Faster credit decisions

02

$0

Spreadsheet ops budget

03

100%

Decisions audit-trailed

04

T+715h

Production cutover

[ §01 ] the cycle

How 720 hours
actually ran.

  1. Day 01 — 03

    Brief → spec → ADRs

    Two-hour kickoff with the founding team. scope.agent drafted a spec covering ten underwriting screens, six bureau integrations, and the audit-log schema. Three architecture decision records signed off by their CTO before code began.

    spec.md adr/0001-data-model adr/0002-bureau-integrations
  2. Day 04 — 18

    Agent-driven build

    build.agent shipped the data model, the bureau adapter layer, the scoring runner, and the analyst console in fourteen days. Every PR reviewed by a senior engineer; nothing merged without a green qa.agent pass and a paper-trail test.

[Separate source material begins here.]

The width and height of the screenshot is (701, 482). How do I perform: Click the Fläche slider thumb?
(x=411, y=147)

    57 PRs vitest · 94% cov playwright e2e × 22
  3. Day 19 — 26

    Polish + integration

    Bureau adapter retries, decision-explainability UI, queue-based webhook delivery, and the appeal workflow. The week that bootstrapped fintech budgets normally cannot afford.

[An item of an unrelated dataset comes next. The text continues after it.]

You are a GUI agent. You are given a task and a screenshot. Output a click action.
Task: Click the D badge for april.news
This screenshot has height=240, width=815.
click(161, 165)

    audit log signed rate-limit policy appeal flow
  4. Day 27 — 30

    Cutover + handoff

    Production cutover behind a feature flag, parallel-run against the old spreadsheet process for 72 hours. Handover of runbooks, eval harness for the scoring agent, and a 60-day post-launch on-call from kaedax.

    prod live runbook.md scoring evals

[ §02 ] agent log · selected

What the loop
looked like.

cycle-log · lattice
archived
T+120h [ OK ] scope.agent spec frozen · 10 screens, 6 integrations, audit log signed off
T+240h [ >> ] build.agent module bureau-adapter/ · experian + cibil + bureau-x wired
T+360h [WARN] qa.agent edge case: bureau-x returns 0-score for 30d-old entities · paged human
T+480h [ OK ] build.agent patched bureau-x adapter · added 0-score fallback to manual review
T+600h [ OK ] deploy.agent parallel-run window opened · committee shadow-deciding in console
T+720h [ OK ] monitor.agent p95 decision latency 740ms · audit trail integrity 100%

[ §03 ] notes from the cycle

LATTICE was a five-person fintech weeks from a regulator meeting. Their underwriting process — the thing the regulator was about to scrutinize — lived in a shared Google Sheet with macros and a Slack channel called #credit-committee. They needed a console that would survive a real audit.

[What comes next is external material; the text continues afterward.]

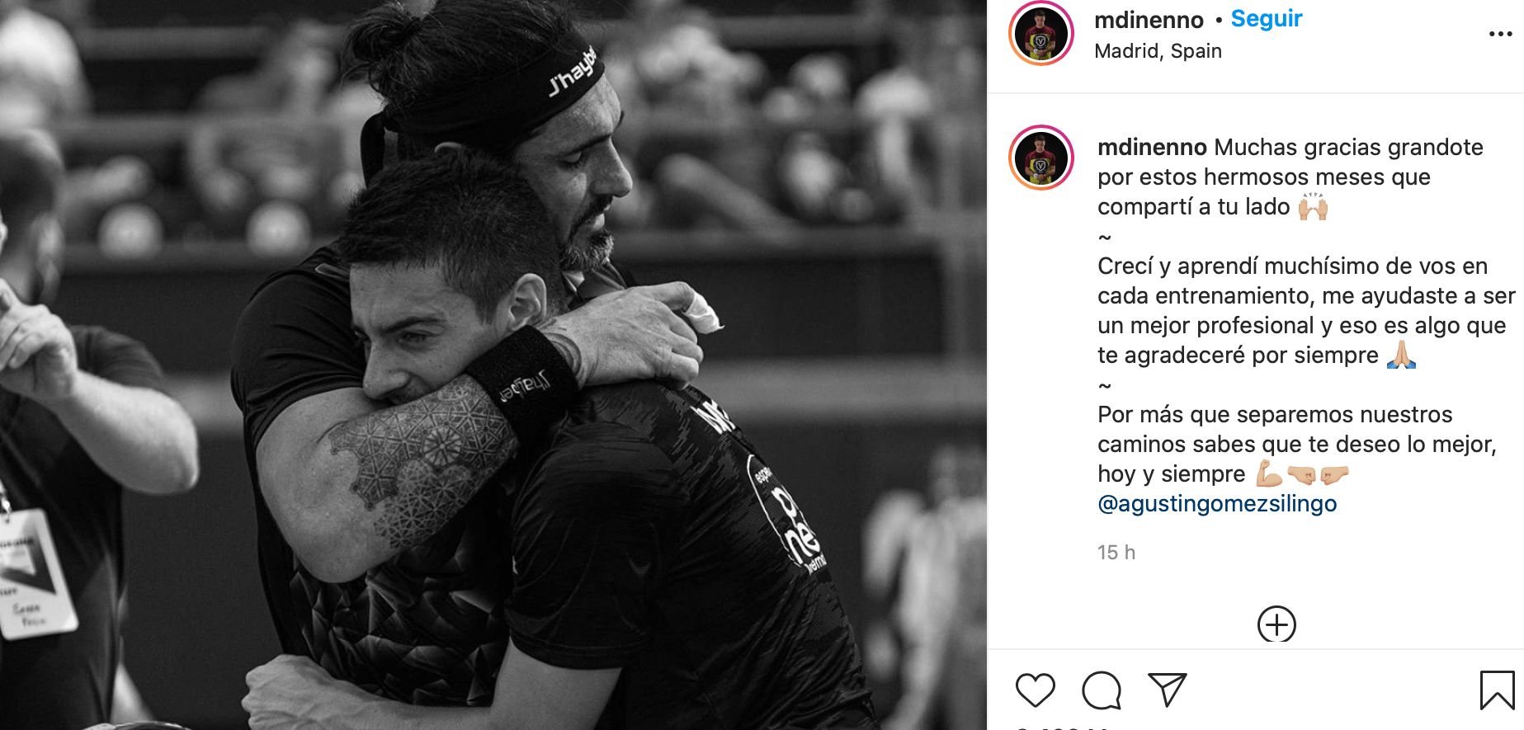1524x730 pixels.
Task: Click the fist bump emojis in caption
Action: click(x=1318, y=474)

The constraints we agreed to up front

  • No new infrastructure for them. Code had to ship into their existing Vercel / Neon / Inngest setup. We provisioned nothing on kaedax accounts.
  • Audit-grade trail from day one. Every decision, every bureau call, every override — append-only, hash-chained, exportable.
  • Human in the loop on every decision above a configurable threshold. The agents surface a recommendation; a human analyst owns the call.

What the agents actually did

The build.agent owned thirteen of the fourteen build days. The qa.agent generated tests from the spec — not from the code — which caught two specification ambiguities we’d have otherwise discovered in production. The monitor.agent wired Sentry, Axiom, and a custom audit-integrity ping before the first analyst logged in.

The single most useful intervention came from the scope.agent during the cutover week. It flagged that the appeal workflow had no SLA defined — something the regulator was going to ask about. We added the SLA and the corresponding queue alert in four hours.

Where humans did the work

A senior engineer reviewed every PR. The kaedax founder reviewed every ADR. LATTICE’s CTO made the final call on the parallel-run window. The compliance officer signed off on the audit trail design. The agents shipped the code; humans owned the judgement.

from the founder

"We expected a prototype. We got a production console with audit trails our compliance team was actually happy with. Three days early."